■ ASSIGNMENT
Every line of the records below from the line with "Clear the server" up to and including the line with "Given: Toggle visibility" must be reproduced exactly, and no line outside that range.

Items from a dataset
»»
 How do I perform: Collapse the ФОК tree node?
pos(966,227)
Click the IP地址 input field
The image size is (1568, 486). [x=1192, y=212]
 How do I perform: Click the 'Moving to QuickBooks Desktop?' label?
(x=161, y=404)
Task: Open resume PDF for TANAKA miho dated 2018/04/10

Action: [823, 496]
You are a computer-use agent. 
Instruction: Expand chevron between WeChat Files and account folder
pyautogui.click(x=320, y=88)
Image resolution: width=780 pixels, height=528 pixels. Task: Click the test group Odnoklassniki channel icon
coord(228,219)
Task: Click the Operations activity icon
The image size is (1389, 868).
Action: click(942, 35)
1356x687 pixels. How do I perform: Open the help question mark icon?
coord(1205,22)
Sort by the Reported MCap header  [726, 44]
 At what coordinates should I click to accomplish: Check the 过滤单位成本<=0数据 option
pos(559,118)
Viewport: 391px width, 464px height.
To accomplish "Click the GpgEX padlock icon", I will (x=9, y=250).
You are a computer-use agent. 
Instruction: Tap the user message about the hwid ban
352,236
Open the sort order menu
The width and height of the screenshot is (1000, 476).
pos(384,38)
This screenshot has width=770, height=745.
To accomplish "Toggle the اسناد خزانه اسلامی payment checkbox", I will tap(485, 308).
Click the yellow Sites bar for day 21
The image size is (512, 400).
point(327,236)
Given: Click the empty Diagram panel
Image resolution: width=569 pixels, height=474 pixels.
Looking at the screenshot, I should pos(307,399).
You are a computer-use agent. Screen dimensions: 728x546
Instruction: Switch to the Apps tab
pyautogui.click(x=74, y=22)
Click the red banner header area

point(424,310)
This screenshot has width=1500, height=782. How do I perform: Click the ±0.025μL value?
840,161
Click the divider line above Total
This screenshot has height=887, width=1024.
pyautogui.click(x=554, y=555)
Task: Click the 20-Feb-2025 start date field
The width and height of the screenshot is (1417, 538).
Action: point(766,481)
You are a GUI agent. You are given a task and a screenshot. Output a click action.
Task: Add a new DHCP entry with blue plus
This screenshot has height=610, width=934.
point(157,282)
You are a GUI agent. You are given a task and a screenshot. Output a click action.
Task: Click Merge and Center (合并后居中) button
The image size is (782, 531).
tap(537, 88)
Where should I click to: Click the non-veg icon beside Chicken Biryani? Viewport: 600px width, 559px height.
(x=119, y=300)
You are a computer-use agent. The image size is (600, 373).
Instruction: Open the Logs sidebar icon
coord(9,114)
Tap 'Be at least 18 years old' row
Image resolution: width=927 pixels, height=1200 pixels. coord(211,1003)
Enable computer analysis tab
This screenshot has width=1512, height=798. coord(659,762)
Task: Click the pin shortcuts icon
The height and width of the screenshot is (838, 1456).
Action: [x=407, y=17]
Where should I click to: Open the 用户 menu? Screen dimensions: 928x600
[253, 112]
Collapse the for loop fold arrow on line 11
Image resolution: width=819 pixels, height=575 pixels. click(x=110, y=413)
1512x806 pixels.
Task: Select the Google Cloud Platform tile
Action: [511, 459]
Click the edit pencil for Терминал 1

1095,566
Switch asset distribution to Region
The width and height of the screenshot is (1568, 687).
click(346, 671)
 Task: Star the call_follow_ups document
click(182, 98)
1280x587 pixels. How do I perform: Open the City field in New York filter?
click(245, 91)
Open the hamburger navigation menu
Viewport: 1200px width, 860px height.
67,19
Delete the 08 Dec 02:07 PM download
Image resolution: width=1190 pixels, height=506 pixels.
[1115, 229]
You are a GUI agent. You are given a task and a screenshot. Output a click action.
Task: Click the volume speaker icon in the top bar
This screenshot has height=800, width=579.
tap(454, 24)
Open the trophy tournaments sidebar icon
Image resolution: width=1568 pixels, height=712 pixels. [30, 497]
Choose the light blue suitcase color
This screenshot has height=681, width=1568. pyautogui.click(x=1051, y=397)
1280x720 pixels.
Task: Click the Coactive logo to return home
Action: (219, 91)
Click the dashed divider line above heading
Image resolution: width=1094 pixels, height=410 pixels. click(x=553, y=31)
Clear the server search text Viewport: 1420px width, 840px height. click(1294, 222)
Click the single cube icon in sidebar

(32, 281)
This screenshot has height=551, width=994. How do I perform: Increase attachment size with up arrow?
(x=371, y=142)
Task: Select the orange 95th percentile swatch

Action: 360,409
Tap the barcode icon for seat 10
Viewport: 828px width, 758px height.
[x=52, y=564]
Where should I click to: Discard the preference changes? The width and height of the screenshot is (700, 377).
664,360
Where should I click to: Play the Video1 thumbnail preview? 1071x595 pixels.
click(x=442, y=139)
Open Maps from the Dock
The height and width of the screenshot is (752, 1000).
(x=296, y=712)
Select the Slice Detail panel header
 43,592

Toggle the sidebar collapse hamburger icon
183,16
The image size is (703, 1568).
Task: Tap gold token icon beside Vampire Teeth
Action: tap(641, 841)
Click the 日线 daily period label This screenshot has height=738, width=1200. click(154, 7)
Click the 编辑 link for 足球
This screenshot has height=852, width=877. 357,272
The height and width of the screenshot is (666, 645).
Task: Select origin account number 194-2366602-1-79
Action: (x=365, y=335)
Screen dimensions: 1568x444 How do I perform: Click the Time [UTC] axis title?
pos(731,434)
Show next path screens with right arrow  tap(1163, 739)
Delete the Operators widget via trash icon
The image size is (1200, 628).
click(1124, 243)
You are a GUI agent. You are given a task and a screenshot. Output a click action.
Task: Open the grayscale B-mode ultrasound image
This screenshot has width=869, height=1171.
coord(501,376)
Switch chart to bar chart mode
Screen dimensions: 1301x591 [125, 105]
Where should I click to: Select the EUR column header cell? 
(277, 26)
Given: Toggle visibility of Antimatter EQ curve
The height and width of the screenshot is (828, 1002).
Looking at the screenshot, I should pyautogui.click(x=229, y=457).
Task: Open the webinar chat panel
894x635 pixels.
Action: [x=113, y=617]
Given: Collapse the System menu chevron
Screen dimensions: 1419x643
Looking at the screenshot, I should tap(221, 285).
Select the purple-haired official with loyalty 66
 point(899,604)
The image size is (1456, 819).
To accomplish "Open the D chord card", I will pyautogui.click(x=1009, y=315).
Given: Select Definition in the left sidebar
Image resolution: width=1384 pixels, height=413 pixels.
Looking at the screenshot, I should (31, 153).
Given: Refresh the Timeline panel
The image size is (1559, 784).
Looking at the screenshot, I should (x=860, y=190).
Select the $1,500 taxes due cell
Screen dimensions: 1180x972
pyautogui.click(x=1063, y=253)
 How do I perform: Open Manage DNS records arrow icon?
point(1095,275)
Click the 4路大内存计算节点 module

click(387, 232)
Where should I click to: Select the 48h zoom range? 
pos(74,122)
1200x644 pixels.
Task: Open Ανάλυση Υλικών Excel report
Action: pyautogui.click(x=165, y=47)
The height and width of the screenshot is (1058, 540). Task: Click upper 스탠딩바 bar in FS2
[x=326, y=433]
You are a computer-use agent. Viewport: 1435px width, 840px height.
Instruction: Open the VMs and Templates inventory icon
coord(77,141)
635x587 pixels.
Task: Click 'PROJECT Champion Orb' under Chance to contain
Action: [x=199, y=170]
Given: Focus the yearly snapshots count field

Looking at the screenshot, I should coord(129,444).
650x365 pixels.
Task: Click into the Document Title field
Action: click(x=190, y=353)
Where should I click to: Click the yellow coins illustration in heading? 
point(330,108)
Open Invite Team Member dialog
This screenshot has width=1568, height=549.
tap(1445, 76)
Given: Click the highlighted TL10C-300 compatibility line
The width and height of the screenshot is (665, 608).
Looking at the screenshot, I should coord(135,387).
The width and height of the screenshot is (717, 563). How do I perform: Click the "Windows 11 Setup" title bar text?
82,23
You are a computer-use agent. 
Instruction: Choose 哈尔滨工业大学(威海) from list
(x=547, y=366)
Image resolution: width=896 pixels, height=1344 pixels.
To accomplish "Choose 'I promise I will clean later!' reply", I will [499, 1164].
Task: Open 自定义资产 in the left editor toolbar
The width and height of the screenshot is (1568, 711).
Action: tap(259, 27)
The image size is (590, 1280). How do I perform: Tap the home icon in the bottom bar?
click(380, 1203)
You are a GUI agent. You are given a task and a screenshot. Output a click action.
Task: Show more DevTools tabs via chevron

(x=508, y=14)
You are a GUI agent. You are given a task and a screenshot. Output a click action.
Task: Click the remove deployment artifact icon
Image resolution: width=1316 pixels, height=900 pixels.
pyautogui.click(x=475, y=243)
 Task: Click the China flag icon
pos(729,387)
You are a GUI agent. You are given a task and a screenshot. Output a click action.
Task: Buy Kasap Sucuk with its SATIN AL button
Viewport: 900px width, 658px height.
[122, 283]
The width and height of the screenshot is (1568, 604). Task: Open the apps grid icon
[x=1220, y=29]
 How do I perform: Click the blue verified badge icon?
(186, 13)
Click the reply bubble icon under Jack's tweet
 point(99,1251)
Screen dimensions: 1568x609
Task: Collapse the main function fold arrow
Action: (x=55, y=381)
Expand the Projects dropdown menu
««
■ OUTPUT OF THE EXERCISE
Clear the server search text Viewport: 1420px width, 840px height. click(1294, 222)
Click the single cube icon in sidebar

(32, 281)
This screenshot has height=551, width=994. How do I perform: Increase attachment size with up arrow?
(x=371, y=142)
Task: Select the orange 95th percentile swatch

Action: 360,409
Tap the barcode icon for seat 10
Viewport: 828px width, 758px height.
[x=52, y=564]
Where should I click to: Discard the preference changes? The width and height of the screenshot is (700, 377).
664,360
Where should I click to: Play the Video1 thumbnail preview? 1071x595 pixels.
click(x=442, y=139)
Open Maps from the Dock
The height and width of the screenshot is (752, 1000).
(x=296, y=712)
Select the Slice Detail panel header
 43,592

Toggle the sidebar collapse hamburger icon
183,16
The image size is (703, 1568).
Task: Tap gold token icon beside Vampire Teeth
Action: tap(641, 841)
Click the 日线 daily period label This screenshot has height=738, width=1200. click(154, 7)
Click the 编辑 link for 足球
This screenshot has height=852, width=877. 357,272
The height and width of the screenshot is (666, 645).
Task: Select origin account number 194-2366602-1-79
Action: (x=365, y=335)
Screen dimensions: 1568x444 How do I perform: Click the Time [UTC] axis title?
pos(731,434)
Show next path screens with right arrow  tap(1163, 739)
Delete the Operators widget via trash icon
The image size is (1200, 628).
click(1124, 243)
You are a GUI agent. You are given a task and a screenshot. Output a click action.
Task: Open the grayscale B-mode ultrasound image
This screenshot has width=869, height=1171.
coord(501,376)
Switch chart to bar chart mode
Screen dimensions: 1301x591 [125, 105]
Where should I click to: Select the EUR column header cell? 
(277, 26)
Given: Toggle visibility of Antimatter EQ curve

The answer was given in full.